At the edge of one desert and on the cusp of another, lies Oasis. Named for the water that collects in the ancient, pre-fall aquifer the settlement is built upon, this newly constructed waystation represents the return of civility to the Drylands, following the collapse of its morgue infrastructure nearly three years ago. 

Oasis is connected by road and railway to Los Perdidos, the necropolis-metroplex that has grown around the Dryland’s only remaining morgue and now boasts the largest population of any settlement in the territory by a large margin. This city of perpetual undead motion is led not by Gorgers or Mutants, but by a dynastic family of Digitarians

The Barrows Mining Company, lead by the steely-eyed blacksheep, Anthony Barrows, purchased the land beneath Oasis outright from the poor moisture farmers who beat him narrowly to it. With industrial means and equipment, the riches that had eluded his predecessors rose to Anthony Barrow via pneumatic pump. Water, pure and clean as a hospital ward and cold as the ground it came from, poured onto the sands of the town that would become Oasis like clear and chilly gold. And from the moment his bottling plant was built, Anthony Barrows’ small empire was born. 

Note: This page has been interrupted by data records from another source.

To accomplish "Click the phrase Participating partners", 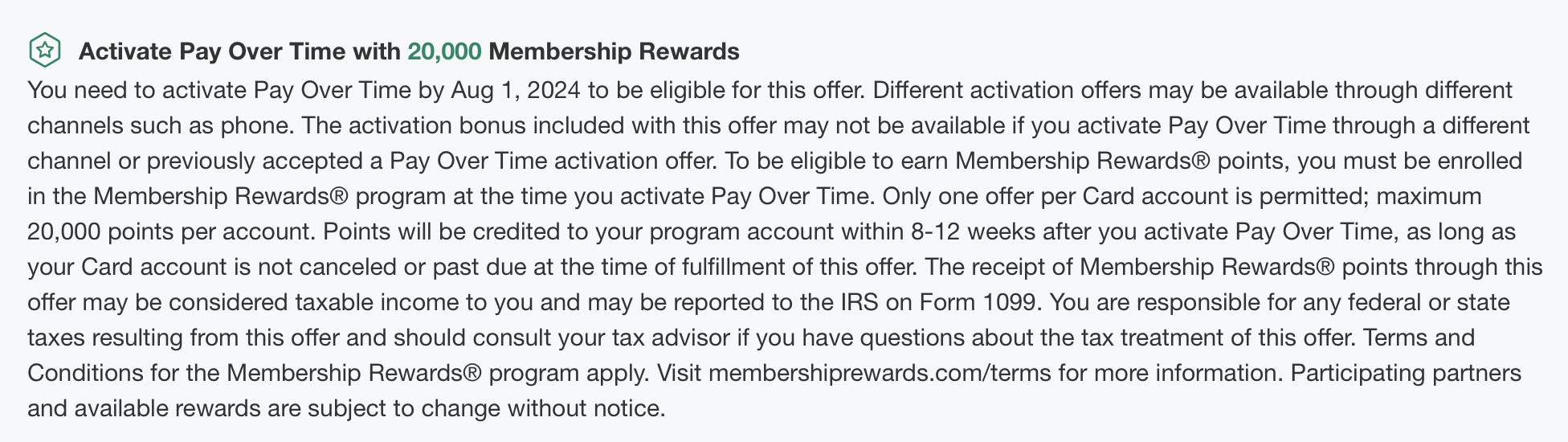I will click(x=1406, y=373).
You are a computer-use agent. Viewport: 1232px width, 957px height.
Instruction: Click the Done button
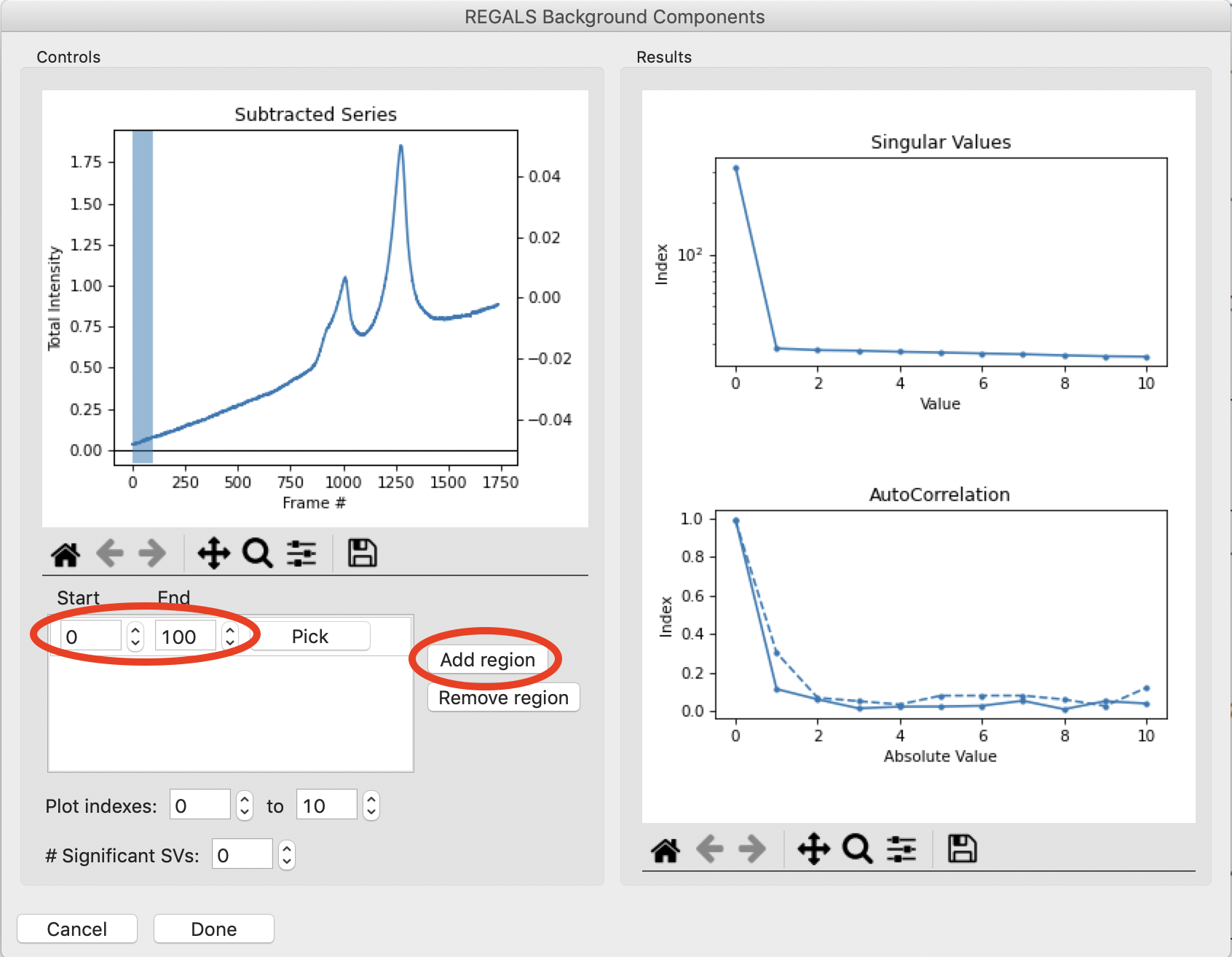tap(214, 929)
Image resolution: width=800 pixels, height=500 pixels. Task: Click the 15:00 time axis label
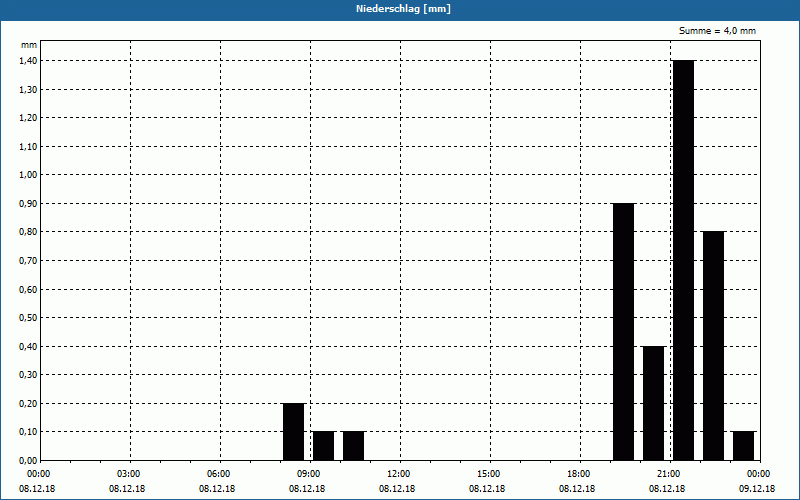(488, 473)
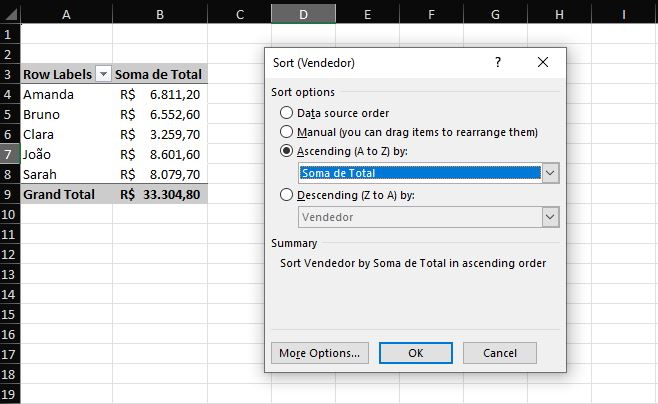The image size is (658, 404).
Task: Select column B header
Action: pos(159,15)
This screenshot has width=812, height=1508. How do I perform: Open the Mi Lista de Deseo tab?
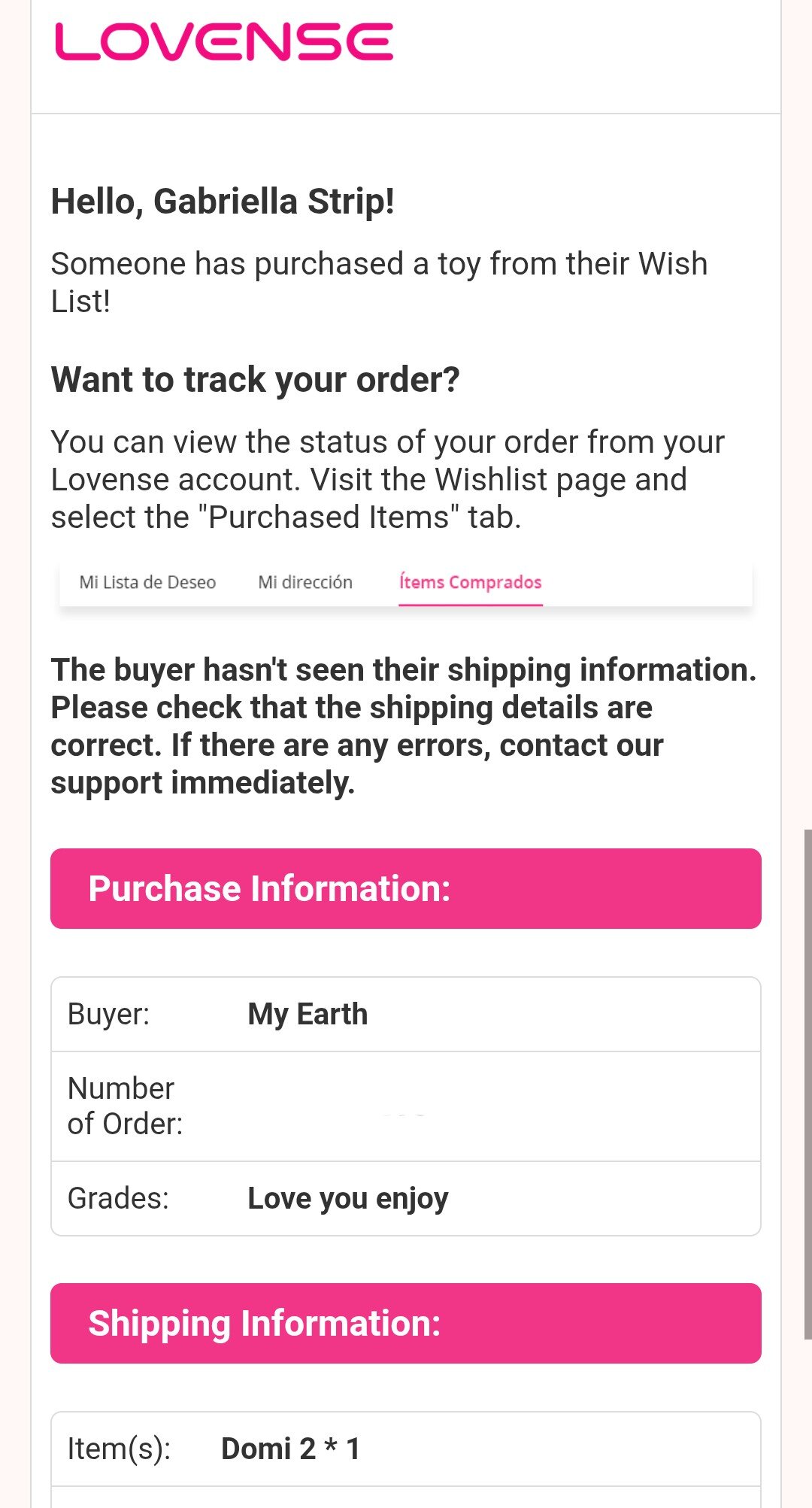[147, 582]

But, here on the strange steppes of the Dune Sea, the heels of men or strains have not tread since the Fall. And though commerce and progress comes to the windy dunes, so too do we come to an old and half-healed wound that has filled with grit in all the time since the blow was struck. 

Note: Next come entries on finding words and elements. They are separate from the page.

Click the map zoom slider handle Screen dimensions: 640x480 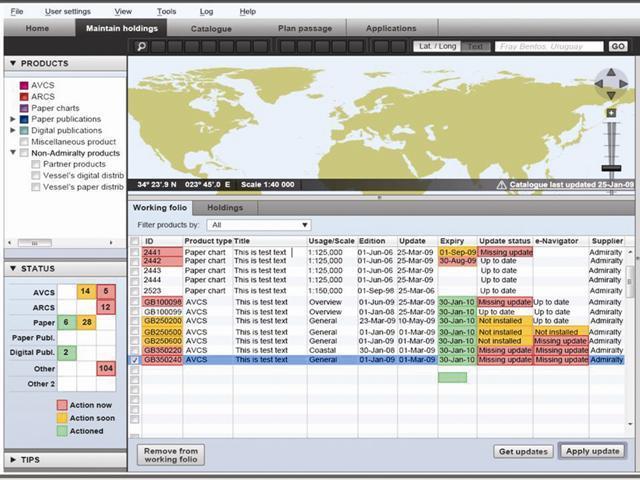[x=611, y=168]
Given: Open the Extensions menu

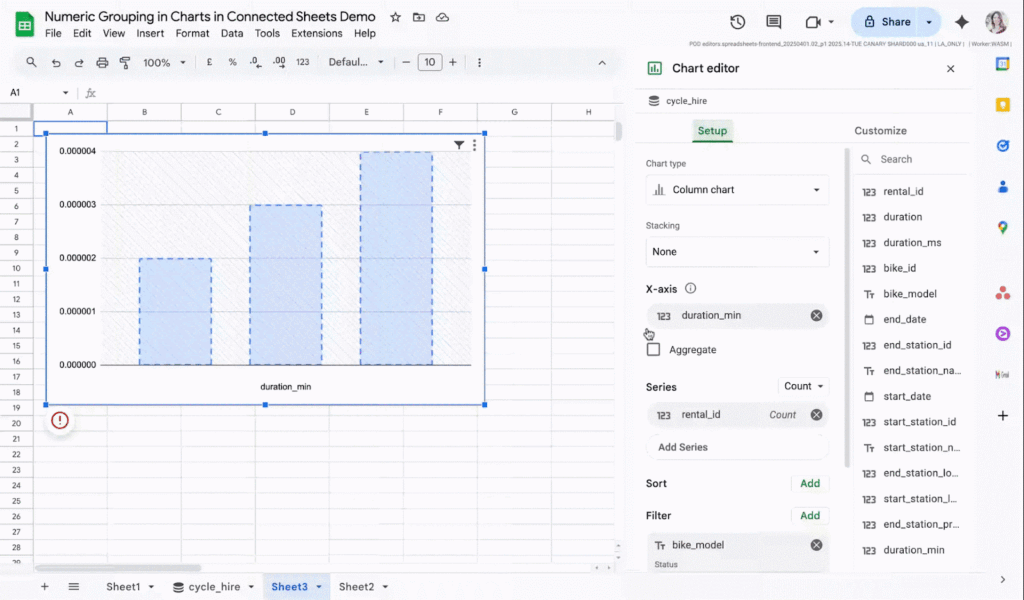Looking at the screenshot, I should [316, 33].
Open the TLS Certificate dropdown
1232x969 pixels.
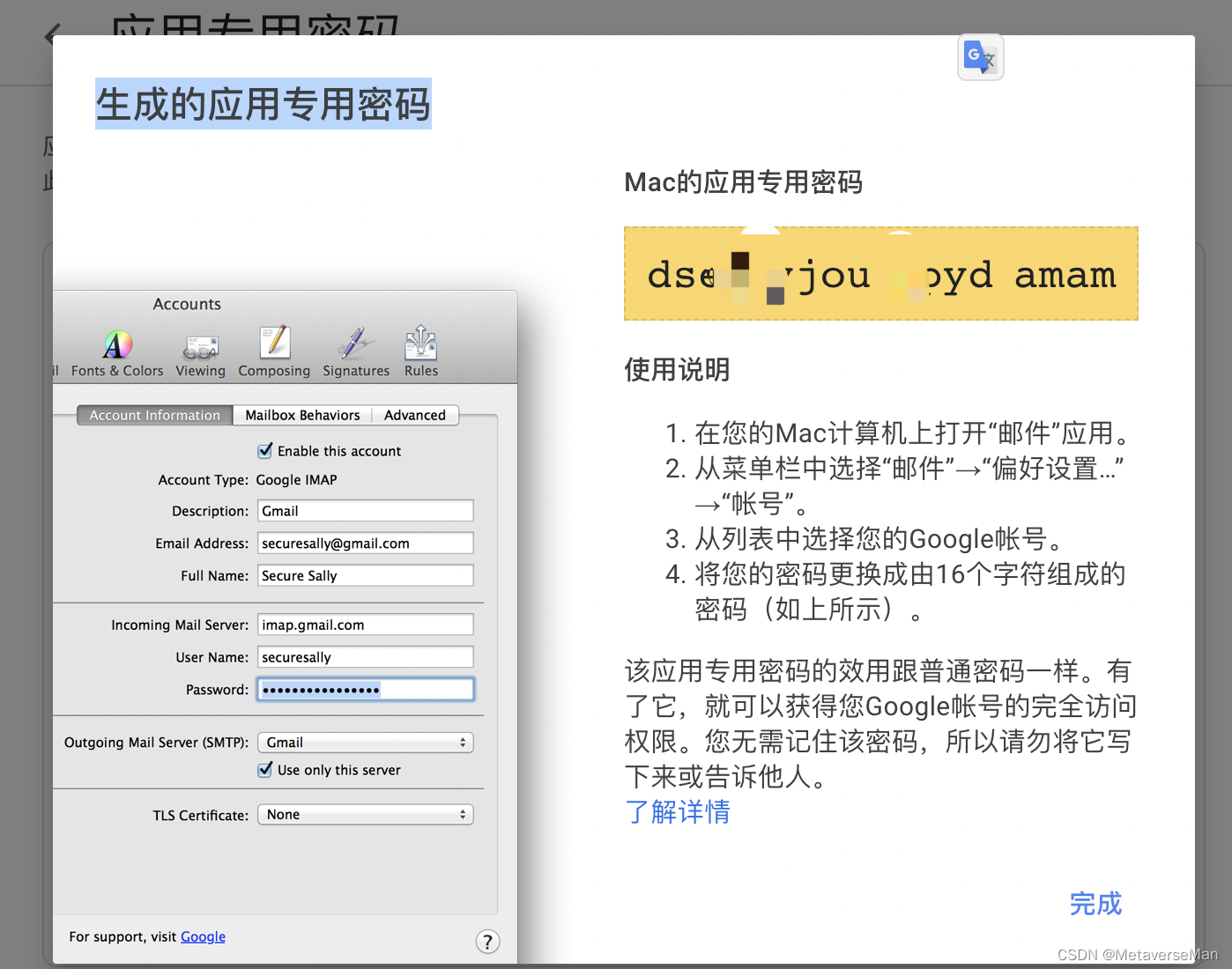pyautogui.click(x=365, y=814)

Oasis sits in the shadow of Trinity, a site that once was used to test the nuclear arms that destroyed the old world. The faithful Darwins there trade in vitrified glass and broker few deals with outsiders, and refused to sell their land to Anthony Barrows. They buy his water, however. And it is by their generational wisdom that the delvers and mining crews avoid the radiation-packed bunkers of expired nuclear material that pepper the Drylands like mines. 

The people of the Greater Wastes flock to Oasis. To buy water, to ply trade and to bathe and to drink. But the darkness of the desert presses in from around and underneath, and the dunes of the sea are ever shifting. The oldest dead rumble beneath the sun-cracked soil of the Dune Sea, bidden to wakefulness by the engine of progress, and turn all together in their terrible Grave.